Erste zertifizierte Dolmen 1065 (≈ 1065)
Eine heidnische Stätte erwähnt in einem Dokument aus dem 13. Jahrhundert
1240
Geschenk an die Abtei von Moissac
Geschenk an die Abtei von Moissac 1240 (≈ 1240)
Integration mit monastischen Besitz
1877-1879
Wiederaufbau insgesamt
Wiederaufbau insgesamt 1877-1879 (≈ 1878)
Werk von Gabriel Brefeil, Romano-Byzantinischer Stil
1891
Frescoes von Louis Cazottes
Frescoes von Louis Cazottes 1891 (≈ 1891)

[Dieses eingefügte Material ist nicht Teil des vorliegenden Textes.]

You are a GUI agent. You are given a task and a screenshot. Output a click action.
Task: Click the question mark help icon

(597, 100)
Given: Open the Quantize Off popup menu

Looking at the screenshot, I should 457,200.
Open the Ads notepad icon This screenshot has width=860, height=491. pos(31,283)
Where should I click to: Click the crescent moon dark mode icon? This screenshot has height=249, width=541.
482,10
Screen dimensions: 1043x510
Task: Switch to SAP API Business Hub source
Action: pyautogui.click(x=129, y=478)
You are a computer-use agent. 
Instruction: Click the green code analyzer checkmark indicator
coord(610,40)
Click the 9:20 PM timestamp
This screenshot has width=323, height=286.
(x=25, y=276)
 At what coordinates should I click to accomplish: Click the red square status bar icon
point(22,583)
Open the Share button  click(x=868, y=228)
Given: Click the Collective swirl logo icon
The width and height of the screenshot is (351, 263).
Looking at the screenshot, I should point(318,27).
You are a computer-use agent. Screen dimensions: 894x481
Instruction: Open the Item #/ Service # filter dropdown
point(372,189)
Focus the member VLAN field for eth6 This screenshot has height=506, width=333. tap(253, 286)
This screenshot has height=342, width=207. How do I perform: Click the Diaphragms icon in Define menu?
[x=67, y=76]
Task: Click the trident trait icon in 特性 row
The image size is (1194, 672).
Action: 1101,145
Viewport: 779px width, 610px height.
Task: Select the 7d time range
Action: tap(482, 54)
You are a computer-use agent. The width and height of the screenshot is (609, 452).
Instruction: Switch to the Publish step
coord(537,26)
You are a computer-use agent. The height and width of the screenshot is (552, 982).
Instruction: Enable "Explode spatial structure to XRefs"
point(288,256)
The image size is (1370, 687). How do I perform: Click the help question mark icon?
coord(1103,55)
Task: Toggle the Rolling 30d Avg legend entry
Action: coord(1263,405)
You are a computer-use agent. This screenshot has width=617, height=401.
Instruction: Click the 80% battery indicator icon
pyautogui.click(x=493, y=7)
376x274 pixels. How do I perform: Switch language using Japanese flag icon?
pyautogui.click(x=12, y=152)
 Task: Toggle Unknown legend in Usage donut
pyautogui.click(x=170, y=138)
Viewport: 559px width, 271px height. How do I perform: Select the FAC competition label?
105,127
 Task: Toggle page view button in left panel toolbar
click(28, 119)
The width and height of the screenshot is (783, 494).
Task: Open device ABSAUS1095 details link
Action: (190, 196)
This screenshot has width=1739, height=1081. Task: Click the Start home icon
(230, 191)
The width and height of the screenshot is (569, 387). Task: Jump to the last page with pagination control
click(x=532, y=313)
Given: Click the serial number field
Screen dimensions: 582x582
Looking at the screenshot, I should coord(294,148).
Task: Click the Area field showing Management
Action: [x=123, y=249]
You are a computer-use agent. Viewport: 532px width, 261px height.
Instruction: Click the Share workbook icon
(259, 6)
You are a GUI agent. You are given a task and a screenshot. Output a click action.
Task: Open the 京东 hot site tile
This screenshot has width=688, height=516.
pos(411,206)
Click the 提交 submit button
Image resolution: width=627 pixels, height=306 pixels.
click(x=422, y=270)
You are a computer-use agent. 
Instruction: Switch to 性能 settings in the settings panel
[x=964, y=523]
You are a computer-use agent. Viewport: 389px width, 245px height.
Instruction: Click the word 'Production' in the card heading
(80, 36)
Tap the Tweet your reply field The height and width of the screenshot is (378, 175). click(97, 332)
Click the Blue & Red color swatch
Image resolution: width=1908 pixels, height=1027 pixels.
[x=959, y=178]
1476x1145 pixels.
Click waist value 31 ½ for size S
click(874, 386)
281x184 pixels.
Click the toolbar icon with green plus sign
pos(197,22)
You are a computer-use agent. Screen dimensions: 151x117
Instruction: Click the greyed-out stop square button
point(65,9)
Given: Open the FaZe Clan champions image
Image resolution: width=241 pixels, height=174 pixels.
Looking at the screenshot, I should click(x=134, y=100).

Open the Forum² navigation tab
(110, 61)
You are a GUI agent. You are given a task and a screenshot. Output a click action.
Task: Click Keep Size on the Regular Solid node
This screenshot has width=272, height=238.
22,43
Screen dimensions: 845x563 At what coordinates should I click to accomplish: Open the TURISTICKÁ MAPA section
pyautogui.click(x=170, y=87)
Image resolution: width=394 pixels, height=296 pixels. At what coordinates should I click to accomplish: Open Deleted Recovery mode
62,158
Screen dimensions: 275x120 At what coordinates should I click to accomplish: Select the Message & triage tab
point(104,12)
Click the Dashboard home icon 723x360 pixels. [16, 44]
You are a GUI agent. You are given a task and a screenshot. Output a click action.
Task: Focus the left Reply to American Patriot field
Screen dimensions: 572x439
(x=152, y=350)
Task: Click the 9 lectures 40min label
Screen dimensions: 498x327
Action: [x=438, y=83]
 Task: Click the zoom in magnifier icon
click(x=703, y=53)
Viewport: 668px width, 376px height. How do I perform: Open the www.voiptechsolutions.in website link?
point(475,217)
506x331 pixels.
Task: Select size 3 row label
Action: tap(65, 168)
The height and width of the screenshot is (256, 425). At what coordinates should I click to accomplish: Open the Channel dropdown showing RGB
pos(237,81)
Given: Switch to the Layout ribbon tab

*Annahme der Jungfrau in der Apsis
25 février 1992
Registrierung historisches Denkmal
Registrierung historisches Denkmal 25 février 1992 (≈ 1992)
Offizieller Bauschutz
Aujourd'hui
Aujourd'hui
Aujourd'hui Aujourd'hui (≈ 2025)
Position de référence.
Kulturgüter
Kirche von Lapeyrouse (Box BW 107): Beschriftung bis zum 25. Februar 1992
Kennzahlen
Gabriel Bréfeil - Architekt
Rekonstruktor der Kirche (1877-1879)
Louis Cazottes - Maler
Autor der Fresken von 1891
Ursprung und Geschichte
Die Kirche Notre-Dame de Lapeyrouse, in Lafrançaise in Tarn-et-Garonne, ist ein römisch-byzantinisches religiöses Gebäude, das zwischen 1877 und 1879 errichtet wurde. Es steht auf einem Vorgebirge mit Blick auf das Lemboulas Tal, 1,5 km nordwestlich des Dorfes. Dieser Ort, einmal besetzt von einem Dolmen bezeugt in 1065, wurde ein Ort der christlichen Anbetung in Dokumenten des 13. Jahrhunderts erwähnt. Im Jahre 1240 wurde die Kirche zum Abtei Moissacs gezäunt, von dem sie seit Jahrhunderten abhängig war. Die gesamte Rekonstruktion im 19. Jahrhundert, unter der Leitung des Toulouse-Architekten Gabriel Bréfeil, gab ihm sein gegenwärtiges Aussehen, geprägt von einer markanten Kuppel.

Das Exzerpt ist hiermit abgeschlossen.